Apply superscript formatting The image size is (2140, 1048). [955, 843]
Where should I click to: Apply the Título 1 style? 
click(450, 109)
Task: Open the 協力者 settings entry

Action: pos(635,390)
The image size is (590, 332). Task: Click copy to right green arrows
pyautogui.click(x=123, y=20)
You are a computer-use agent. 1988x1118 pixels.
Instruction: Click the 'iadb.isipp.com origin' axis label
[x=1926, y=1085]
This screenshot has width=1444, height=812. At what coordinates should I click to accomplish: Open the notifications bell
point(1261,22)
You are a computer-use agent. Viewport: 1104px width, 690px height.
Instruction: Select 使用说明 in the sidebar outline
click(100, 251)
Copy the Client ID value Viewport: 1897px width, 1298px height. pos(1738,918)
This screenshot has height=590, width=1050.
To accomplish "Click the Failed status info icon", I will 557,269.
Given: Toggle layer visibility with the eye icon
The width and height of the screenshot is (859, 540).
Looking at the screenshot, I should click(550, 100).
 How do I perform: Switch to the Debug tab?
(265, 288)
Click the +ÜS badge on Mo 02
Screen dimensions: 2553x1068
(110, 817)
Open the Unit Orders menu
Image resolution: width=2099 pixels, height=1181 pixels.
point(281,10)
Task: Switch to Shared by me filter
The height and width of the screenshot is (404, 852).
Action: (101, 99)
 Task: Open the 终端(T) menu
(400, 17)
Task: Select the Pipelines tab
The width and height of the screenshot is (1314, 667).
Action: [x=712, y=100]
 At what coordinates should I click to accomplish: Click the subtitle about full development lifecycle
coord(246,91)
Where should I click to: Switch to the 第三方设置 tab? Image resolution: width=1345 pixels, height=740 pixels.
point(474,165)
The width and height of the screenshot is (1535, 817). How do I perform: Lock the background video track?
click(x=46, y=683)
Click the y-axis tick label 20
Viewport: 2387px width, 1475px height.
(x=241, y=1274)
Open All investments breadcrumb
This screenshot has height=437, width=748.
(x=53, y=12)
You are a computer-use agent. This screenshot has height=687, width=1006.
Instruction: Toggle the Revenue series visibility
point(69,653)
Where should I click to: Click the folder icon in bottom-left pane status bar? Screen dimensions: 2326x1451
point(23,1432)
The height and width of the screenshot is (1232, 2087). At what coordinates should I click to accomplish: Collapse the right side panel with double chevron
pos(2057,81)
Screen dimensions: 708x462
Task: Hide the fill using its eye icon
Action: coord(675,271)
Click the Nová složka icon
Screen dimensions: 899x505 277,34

§ Activity: Search the data above for the string "agent" and copy each line that has it.

§ Finished task:
You are a computer-use agent. 1988x1118 pixels.
You are a computer-use agent. Viewport: 1104px width, 690px height.
You are a computer-use agent. This screenshot has height=687, width=1006.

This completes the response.